Is singing at the opera house different from other places for you?

Yes, there is a lot of difference between the two cases; psychologically and in terms of preparation.


* Some accused you of criticizing your fellow singers in the media. How do you see that?

I criticized some of their artworks not personally. I apologized to those who did not understand that.


* Have you ever participated in the celebrations of the 6 October War? Is it possible to present a song about Egypt and Saudi Arabia?

Although I have not participated in any of the celebrations of the 6 October War, I presented many songs about Egypt in the first concert after the war in 1973. It was a large celebration, in which more than 30 singers performed. I performed a song called “The Brown Boy”, and it was about President Mohamed Anwar Sadat. It achieved a resounding success in Egypt. My heart is with Egypt’s army and people. Egypt lives now in safety under President Abdel Fattah Al-Sisi, and I wish to participate in a similar operetta to the “Arab Dream”.

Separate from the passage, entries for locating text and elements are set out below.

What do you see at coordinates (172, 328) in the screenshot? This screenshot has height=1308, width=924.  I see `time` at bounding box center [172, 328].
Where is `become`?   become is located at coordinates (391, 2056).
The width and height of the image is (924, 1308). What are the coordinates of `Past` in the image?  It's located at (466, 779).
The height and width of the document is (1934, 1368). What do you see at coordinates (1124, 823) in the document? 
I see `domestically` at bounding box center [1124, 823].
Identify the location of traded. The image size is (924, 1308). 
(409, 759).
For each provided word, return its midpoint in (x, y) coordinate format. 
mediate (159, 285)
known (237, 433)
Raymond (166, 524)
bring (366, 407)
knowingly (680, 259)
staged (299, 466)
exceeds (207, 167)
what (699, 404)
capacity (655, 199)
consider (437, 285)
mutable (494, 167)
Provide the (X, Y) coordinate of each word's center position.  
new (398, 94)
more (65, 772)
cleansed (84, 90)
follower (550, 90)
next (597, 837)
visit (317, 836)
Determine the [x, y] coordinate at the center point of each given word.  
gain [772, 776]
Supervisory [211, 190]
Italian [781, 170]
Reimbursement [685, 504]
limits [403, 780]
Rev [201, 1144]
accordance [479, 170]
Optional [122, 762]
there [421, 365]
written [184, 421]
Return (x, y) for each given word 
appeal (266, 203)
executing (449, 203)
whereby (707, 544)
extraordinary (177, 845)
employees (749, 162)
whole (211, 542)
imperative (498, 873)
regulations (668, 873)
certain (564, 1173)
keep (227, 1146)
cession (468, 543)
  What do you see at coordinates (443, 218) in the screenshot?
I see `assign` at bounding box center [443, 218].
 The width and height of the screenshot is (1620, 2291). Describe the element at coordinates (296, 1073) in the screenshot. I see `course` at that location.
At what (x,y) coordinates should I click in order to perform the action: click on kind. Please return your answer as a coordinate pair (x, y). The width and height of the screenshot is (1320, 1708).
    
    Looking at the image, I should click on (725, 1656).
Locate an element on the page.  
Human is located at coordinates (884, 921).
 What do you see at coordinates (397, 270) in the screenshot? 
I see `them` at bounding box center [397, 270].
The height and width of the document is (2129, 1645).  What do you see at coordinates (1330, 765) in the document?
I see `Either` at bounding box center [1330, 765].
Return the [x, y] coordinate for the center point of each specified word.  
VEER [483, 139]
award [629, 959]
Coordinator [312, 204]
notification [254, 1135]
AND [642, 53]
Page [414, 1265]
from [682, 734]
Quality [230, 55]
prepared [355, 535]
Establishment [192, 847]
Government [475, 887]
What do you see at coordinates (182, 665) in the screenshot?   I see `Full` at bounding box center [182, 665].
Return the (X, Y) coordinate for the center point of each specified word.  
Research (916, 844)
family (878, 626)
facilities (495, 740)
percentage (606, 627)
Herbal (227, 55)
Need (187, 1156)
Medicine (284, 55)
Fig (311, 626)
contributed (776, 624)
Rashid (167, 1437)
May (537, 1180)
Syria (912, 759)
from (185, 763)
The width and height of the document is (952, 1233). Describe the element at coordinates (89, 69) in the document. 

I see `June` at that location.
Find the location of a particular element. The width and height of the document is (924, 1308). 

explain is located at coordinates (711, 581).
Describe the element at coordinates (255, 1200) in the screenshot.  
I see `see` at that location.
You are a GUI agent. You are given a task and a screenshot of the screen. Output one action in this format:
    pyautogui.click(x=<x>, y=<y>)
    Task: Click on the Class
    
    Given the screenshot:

Why didn’t you present a song in the Egyptian dialect?

I am afraid to sing in the Egyptian dialect on stage, but I sing in the Egyptian dialect on special occasions with my friends. There are many artists who can sing in different dialects brilliantly, but I don’t. Frankly, it is an experience that adds to their artistic career. But I discovered from the beginning that I would not add anything to the Egyptian song, and I would not be able to compete with the Egyptian voices, and I felt that my message must focus on the art of the Arabian Peninsula. I always want to use my artwork to shed light on the arts of the Arabian Peninsula. This was my own artistic project, which is to spread the arts of the Arabian Peninsula throughout the Arab world. I believe that the task of any artist is to sing for his country.


* Did the recent political disputes have an impact on the mood of the Gulf audience?

Politics did not affect the mood of the public. The new generations want to make their way and offer a new type of songs and music.

The six Gulf countries avoided the crises that the Arab world was going through. This is, of course, for the wisdom of their leaders, who saved us from these disasters. Our leaders love their homelands and their people, and seek security and peace for all.


What do you think of the current art scene in Saudi Arabia?

What is happening is great and important. It is owed to the audacity of Prince Muhammad bin Salman and his keenness to keep pace with other cultures in the world. This revolution would not have occurred without him. This revolution brought about an awakening of Saudi culture and art in general. Therefore, it was my honour to participate in this important stage of my country’s history and to present everything that I can offer to my country through my art. This step was supposed to happen years ago, but it needed a brave person to take it.